In mathematics, solving linear equations is a fundamental concept that helps us find the value of a variable in terms of another variable. In this article, we will focus on solving a simple linear equation and expressing y in terms of x. We will use the given equation: -x + y = 6, and solve for y in terms of x.

Understanding the Equation

The given equation is a linear equation in two variables, x and y. The equation is in the form of -x + y = 6, where -x is the coefficient of x, and y is the variable we want to solve for. The constant term on the right-hand side of the equation is 6.

Solving for y

To solve for y, we need to isolate y on one side of the equation. We can do this by adding x to both sides of the equation, which will eliminate the -x term. This will give us:

y = 6 + x

Expressing y in Terms of x

Now that we have solved for y, we can express y in terms of x. This means that we can write y as a function of x. In this case, y is equal to 6 plus x. We can write this as:

y = f(x) = 6 + x

Graphical Representation

To visualize the relationship between x and y, we can graph the equation y = 6 + x. The graph will be a straight line with a slope of 1 and a y-intercept of 6.

Interpretation

The equation y = 6 + x tells us that for every value of x, there is a corresponding value of y. The value of y is equal to 6 plus the value of x. This means that if we know the value of x, we can find the value of y by plugging x into the equation.

Example

Let's say we want to find the value of y when x = 2. We can plug x = 2 into the equation y = 6 + x to get:

y = 6 + 2
y = 8

Therefore, when x = 2, y = 8.

Conclusion

In this article, we solved a simple linear equation and expressed y in terms of x. We used the equation -x + y = 6 and solved for y by adding x to both sides of the equation. We then expressed y in terms of x as y = 6 + x. We also graphed the equation and interpreted the results. Finally, we provided an example of how to use the equation to find the value of y when x is given.

Key Takeaways

  • Solving linear equations is a fundamental concept in mathematics.
  • To solve for y, we need to isolate y on one side of the equation.
  • We can express y in terms of x by writing y as a function of x.
  • The equation y = 6 + x tells us that for every value of x, there is a corresponding value of y.
  • We can use the equation to find the value of y when x is given.

Further Reading

If you want to learn more about solving linear equations and expressing y in terms of x, I recommend checking out the following resources:

  • Khan Academy: Solving Linear Equations
  • Mathway: Solving Linear Equations
  • Wolfram Alpha: Solving Linear Equations

References

  • [1] "Algebra and Trigonometry" by Michael Sullivan
  • [2] "College Algebra" by James Stewart
  • [3] "Linear Algebra and Its Applications" by Gilbert Strang
    Solving Linear Equations: Q&A =============================

Introduction

In our previous article, we solved a simple linear equation and expressed y in terms of x. We also provided an example of how to use the equation to find the value of y when x is given. In this article, we will answer some frequently asked questions about solving linear equations and expressing y in terms of x.

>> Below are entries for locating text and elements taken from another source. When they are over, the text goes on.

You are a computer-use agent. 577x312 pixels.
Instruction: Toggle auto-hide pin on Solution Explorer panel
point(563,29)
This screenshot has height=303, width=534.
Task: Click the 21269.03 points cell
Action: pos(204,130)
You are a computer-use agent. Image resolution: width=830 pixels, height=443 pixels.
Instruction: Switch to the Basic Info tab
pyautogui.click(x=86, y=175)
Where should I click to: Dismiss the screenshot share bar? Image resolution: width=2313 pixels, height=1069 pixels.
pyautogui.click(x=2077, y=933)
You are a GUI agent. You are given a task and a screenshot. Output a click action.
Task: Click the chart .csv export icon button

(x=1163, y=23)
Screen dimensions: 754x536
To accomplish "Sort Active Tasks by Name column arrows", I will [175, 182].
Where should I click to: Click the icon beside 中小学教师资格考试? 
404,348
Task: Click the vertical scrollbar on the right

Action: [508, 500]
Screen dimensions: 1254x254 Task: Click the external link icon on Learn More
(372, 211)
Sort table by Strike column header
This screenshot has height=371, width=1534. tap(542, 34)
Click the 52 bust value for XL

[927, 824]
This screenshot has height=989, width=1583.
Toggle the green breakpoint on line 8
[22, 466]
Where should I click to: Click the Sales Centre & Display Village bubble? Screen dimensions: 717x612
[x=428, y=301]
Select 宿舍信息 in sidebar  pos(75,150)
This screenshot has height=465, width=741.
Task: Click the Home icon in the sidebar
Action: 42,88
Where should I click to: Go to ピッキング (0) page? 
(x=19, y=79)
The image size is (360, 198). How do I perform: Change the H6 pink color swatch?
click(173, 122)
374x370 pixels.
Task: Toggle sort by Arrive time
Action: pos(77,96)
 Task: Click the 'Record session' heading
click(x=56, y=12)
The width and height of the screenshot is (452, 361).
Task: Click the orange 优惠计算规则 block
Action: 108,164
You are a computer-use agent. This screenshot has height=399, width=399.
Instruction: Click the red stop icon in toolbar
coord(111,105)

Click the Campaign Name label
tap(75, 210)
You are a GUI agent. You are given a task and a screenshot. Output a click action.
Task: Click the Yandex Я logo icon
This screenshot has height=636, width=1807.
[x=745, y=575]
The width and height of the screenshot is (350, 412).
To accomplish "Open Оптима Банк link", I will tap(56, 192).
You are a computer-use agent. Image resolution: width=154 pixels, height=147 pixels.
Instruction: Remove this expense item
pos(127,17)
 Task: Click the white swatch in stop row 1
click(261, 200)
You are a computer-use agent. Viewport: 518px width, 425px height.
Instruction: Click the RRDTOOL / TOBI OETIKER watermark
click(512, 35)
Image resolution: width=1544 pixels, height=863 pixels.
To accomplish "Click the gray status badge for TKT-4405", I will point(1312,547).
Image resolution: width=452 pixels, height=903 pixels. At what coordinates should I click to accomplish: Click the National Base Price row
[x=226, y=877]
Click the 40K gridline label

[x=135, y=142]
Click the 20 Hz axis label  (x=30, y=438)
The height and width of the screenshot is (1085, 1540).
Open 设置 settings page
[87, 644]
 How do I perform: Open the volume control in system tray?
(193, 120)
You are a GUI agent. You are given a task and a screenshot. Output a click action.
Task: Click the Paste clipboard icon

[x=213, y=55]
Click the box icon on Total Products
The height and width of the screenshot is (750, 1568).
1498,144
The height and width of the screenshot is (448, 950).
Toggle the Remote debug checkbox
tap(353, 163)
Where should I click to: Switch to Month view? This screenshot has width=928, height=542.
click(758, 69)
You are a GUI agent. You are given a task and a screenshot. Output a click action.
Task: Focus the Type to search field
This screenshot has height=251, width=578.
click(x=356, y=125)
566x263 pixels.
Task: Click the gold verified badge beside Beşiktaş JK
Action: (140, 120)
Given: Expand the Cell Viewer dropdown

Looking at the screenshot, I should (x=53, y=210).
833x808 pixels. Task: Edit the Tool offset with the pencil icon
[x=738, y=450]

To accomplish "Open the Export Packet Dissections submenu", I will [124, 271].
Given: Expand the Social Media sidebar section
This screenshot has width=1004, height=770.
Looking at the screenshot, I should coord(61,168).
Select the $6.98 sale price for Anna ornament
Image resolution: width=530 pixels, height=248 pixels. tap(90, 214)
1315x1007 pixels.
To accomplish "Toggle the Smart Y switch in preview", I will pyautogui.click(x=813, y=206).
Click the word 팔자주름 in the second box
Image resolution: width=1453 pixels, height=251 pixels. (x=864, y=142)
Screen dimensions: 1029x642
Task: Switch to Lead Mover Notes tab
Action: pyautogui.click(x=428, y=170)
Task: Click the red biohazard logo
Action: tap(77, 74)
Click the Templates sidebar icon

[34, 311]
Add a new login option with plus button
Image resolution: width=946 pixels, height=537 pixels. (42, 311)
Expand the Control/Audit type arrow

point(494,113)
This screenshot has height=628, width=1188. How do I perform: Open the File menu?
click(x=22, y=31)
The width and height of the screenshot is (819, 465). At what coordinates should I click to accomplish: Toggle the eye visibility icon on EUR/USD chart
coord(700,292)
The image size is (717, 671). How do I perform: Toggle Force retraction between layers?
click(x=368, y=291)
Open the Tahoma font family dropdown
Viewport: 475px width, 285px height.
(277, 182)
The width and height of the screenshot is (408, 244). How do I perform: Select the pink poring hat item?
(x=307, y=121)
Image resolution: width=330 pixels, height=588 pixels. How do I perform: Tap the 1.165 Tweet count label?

Q: What is a linear equation?

A: A linear equation is an equation in which the highest power of the variable(s) is 1. In other words, it is an equation in which the variable(s) are not raised to a power greater than 1.

Q: How do I solve a linear equation?

A: To solve a linear equation, you need to isolate the variable on one side of the equation. You can do this by adding, subtracting, multiplying, or dividing both sides of the equation by the same value.

Q: What is the difference between a linear equation and a quadratic equation?

A: A linear equation is an equation in which the highest power of the variable(s) is 1, while a quadratic equation is an equation in which the highest power of the variable(s) is 2.

Q: How do I express y in terms of x?

A: To express y in terms of x, you need to solve the equation for y. This means that you need to isolate y on one side of the equation.

Q: What is the equation y = 6 + x?

A: The equation y = 6 + x is a linear equation in which y is expressed in terms of x. It tells us that for every value of x, there is a corresponding value of y.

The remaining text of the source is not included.